■ Source material:
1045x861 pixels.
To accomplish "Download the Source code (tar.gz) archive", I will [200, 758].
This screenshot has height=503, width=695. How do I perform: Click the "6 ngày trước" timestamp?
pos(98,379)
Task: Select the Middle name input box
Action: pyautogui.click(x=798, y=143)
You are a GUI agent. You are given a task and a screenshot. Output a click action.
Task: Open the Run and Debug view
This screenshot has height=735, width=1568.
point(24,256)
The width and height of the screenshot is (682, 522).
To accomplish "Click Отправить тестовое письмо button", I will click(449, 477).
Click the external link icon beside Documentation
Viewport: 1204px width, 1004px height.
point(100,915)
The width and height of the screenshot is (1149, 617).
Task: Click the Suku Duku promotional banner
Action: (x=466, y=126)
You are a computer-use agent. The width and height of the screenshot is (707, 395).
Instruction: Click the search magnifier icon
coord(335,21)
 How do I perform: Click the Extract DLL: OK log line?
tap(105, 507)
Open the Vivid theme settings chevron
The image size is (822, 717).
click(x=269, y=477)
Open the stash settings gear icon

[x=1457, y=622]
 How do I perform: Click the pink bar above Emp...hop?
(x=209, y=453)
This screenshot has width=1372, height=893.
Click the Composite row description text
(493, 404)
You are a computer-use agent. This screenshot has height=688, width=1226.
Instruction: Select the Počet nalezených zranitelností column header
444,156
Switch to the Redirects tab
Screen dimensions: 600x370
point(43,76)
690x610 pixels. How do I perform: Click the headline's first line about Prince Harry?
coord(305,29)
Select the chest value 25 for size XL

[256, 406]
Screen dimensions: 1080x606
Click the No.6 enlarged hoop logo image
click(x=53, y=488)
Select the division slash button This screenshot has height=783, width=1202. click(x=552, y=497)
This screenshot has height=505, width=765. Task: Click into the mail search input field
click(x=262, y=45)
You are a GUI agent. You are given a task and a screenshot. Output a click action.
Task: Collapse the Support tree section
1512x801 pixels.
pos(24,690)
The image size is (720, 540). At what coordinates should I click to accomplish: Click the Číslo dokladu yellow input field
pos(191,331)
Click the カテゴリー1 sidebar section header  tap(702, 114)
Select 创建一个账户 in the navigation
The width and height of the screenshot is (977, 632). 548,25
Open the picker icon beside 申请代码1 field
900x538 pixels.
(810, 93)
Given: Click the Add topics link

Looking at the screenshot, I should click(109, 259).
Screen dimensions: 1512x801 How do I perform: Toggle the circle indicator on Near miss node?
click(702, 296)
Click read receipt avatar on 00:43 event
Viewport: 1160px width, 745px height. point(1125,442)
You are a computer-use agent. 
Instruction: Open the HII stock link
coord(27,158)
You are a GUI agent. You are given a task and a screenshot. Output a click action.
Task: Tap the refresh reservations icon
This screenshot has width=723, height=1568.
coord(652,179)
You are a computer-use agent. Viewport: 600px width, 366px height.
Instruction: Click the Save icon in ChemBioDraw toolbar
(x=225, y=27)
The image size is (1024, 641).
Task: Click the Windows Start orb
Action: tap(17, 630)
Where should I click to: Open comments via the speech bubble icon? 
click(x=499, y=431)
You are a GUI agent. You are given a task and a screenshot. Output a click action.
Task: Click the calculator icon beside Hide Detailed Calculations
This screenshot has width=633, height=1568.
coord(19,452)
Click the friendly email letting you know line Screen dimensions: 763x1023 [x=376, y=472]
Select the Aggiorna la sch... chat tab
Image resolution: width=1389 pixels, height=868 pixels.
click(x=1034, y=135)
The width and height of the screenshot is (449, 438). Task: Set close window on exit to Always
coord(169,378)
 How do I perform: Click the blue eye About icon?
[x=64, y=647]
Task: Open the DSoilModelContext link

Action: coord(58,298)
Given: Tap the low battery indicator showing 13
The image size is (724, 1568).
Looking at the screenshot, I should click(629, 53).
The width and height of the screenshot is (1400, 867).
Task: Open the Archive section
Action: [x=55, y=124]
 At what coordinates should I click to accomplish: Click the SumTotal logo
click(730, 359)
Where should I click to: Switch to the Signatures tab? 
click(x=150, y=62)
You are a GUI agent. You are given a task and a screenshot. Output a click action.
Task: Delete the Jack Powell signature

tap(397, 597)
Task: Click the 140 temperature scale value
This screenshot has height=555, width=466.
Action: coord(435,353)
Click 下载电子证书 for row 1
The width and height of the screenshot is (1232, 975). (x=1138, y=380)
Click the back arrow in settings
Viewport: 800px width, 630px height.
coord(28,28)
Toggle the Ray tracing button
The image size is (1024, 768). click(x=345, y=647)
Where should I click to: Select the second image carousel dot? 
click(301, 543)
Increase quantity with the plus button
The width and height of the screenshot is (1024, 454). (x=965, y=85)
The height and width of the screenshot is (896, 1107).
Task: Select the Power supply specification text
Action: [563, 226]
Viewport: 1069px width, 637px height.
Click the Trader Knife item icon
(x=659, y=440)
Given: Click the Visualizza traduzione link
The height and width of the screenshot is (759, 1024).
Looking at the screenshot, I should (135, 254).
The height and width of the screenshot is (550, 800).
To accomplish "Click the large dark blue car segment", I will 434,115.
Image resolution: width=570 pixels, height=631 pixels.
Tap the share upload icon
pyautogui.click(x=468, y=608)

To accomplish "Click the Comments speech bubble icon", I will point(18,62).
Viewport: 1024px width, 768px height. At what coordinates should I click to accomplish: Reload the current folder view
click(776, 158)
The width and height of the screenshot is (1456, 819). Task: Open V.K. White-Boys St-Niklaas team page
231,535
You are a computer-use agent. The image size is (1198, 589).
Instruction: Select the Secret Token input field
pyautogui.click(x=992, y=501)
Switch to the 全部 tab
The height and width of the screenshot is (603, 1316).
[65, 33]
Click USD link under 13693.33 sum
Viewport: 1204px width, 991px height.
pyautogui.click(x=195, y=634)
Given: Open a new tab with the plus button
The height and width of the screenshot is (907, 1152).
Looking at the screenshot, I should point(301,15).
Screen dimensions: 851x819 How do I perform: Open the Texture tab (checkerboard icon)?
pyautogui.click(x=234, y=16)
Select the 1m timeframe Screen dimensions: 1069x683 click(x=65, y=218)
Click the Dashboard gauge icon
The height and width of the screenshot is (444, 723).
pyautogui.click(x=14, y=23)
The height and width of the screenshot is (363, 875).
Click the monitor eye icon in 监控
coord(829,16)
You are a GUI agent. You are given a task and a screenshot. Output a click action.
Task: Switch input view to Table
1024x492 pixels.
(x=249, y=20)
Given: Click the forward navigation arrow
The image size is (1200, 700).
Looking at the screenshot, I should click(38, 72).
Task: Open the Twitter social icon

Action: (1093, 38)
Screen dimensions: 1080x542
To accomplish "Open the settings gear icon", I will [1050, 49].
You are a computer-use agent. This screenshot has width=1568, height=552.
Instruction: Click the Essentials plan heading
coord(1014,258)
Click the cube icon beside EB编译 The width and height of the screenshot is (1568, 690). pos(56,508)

■ About this exercise:
All lines with the string "arrow" must be copied from the data.

■ Exercise result:
Click the back arrow in settings
Given: Click the forward navigation arrow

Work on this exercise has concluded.